◆ What to work on: Count every line in the data below where the word "icon" appears, then state only that count.

◆ Source data:
----
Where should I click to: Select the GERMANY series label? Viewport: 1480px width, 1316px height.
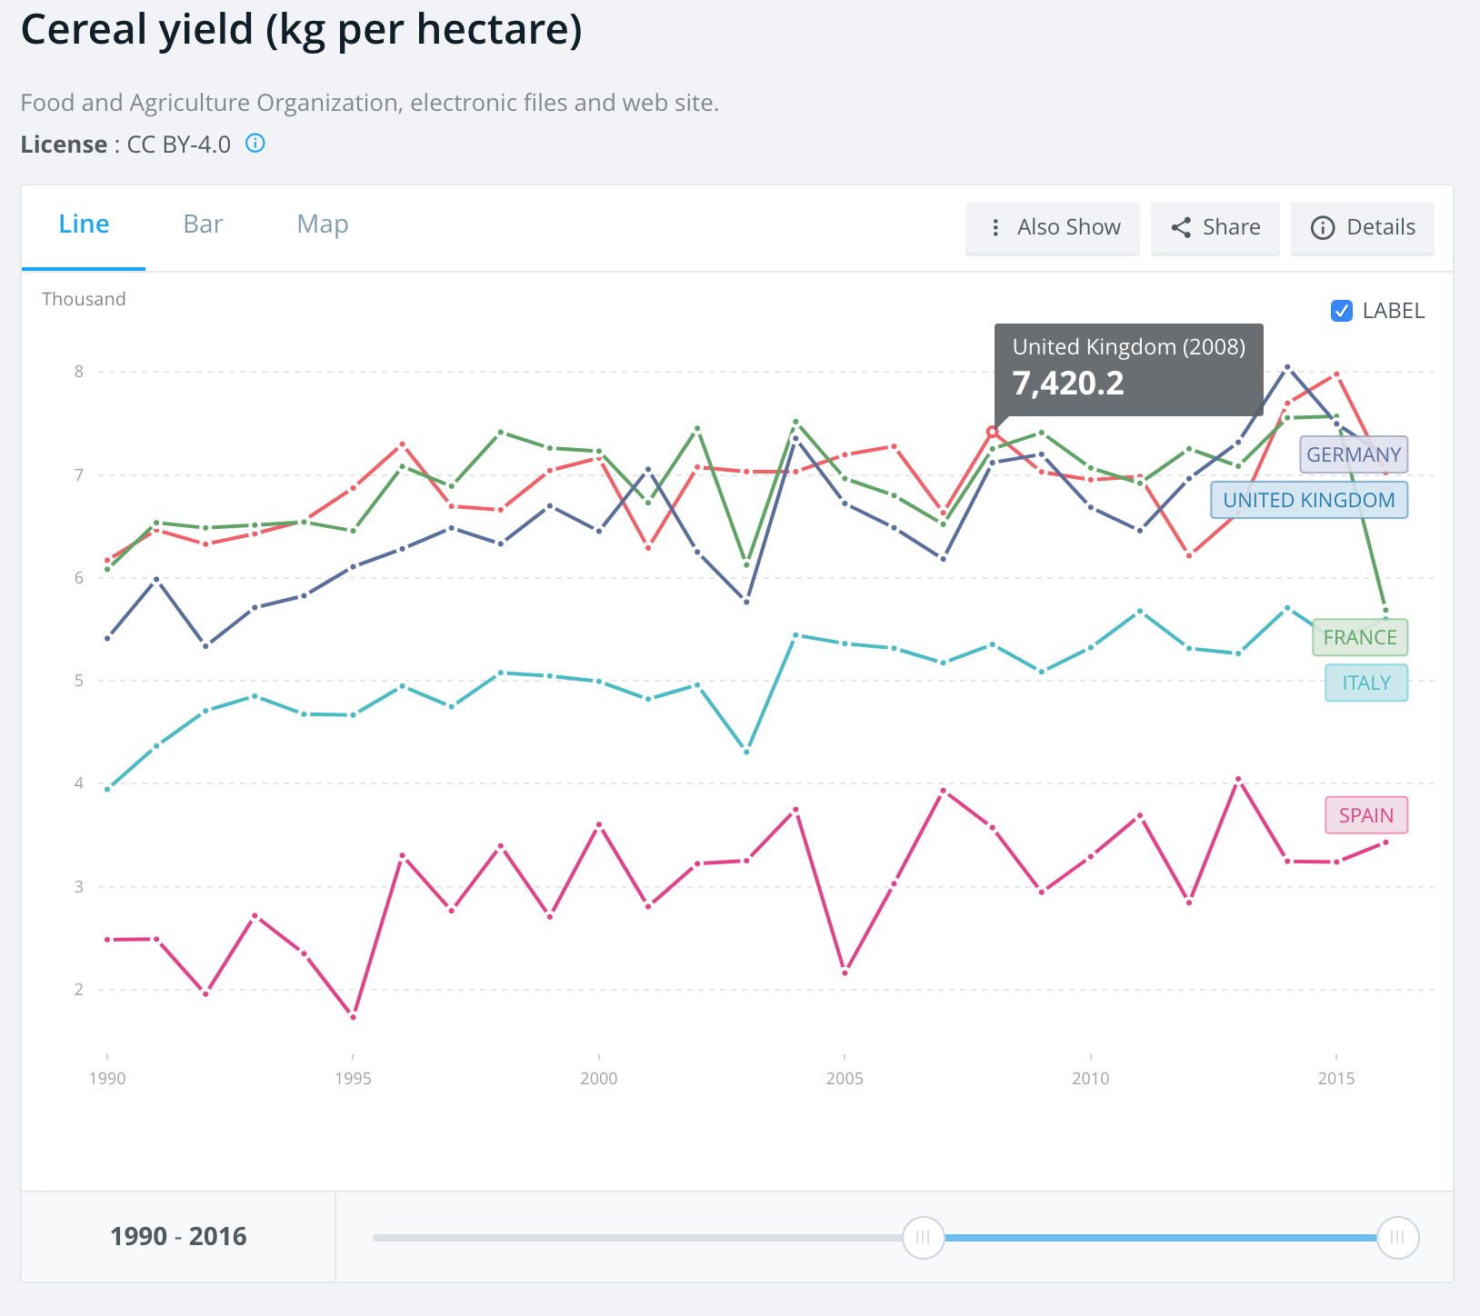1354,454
----
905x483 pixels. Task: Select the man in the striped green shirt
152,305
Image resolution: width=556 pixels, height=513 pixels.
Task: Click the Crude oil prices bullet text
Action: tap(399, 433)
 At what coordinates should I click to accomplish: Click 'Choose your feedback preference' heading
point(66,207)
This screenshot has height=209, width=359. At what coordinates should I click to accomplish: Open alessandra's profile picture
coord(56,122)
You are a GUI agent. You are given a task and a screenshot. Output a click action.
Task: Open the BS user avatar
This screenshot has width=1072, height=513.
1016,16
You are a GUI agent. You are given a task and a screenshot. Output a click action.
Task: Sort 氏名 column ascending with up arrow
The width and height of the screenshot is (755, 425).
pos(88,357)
----
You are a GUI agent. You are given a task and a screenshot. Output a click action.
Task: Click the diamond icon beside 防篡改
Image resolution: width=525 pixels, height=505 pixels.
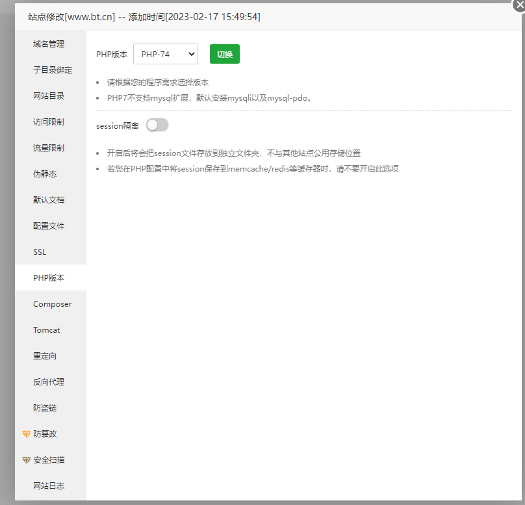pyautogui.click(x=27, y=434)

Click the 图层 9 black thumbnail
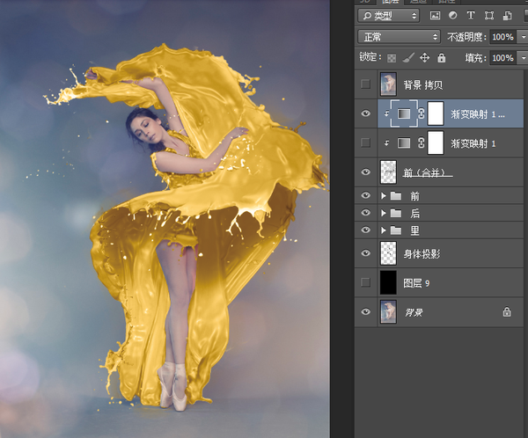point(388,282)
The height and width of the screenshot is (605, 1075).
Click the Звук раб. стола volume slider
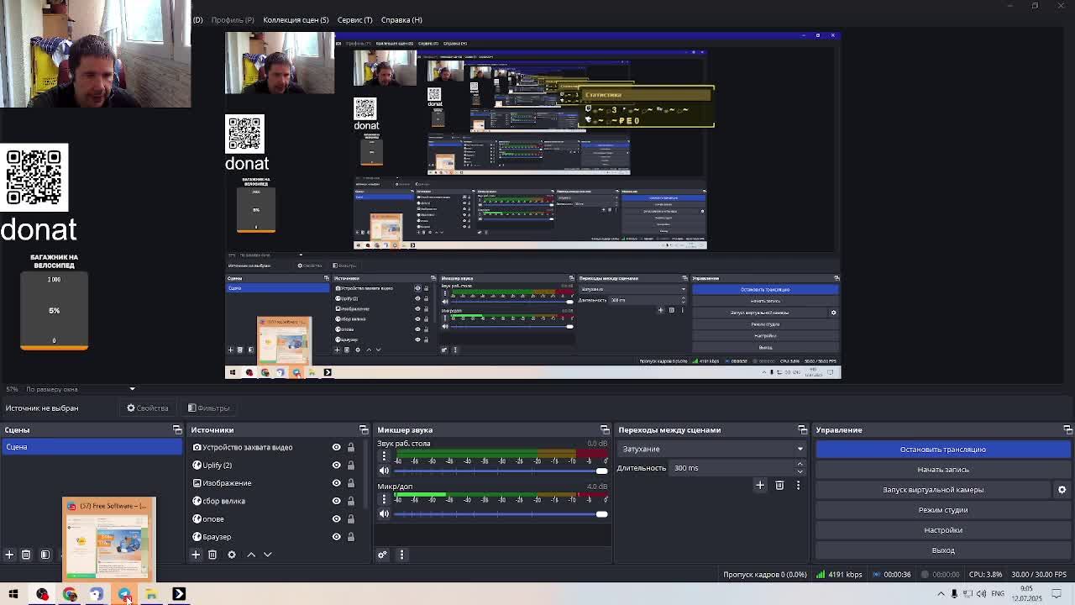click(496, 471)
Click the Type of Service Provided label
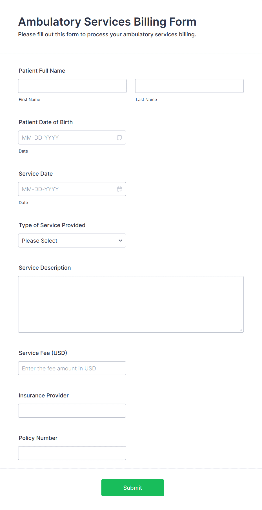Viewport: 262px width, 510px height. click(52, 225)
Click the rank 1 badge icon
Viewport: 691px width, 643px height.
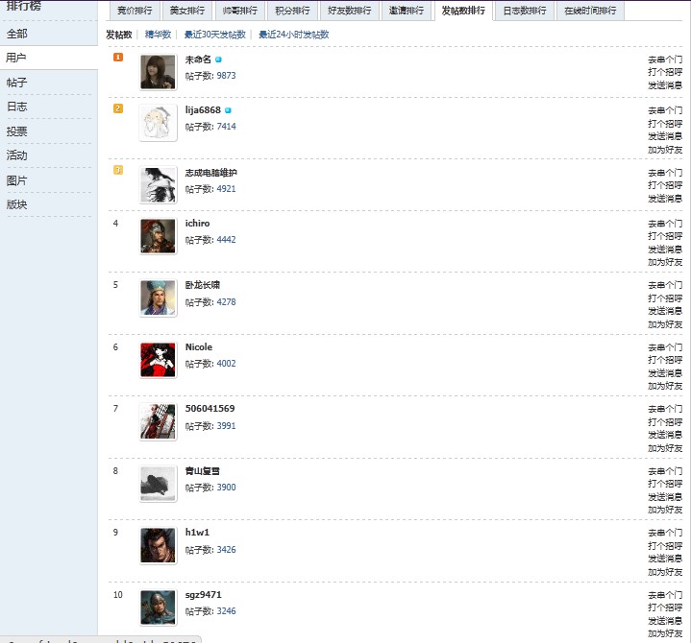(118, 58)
----
◆ Response below: 2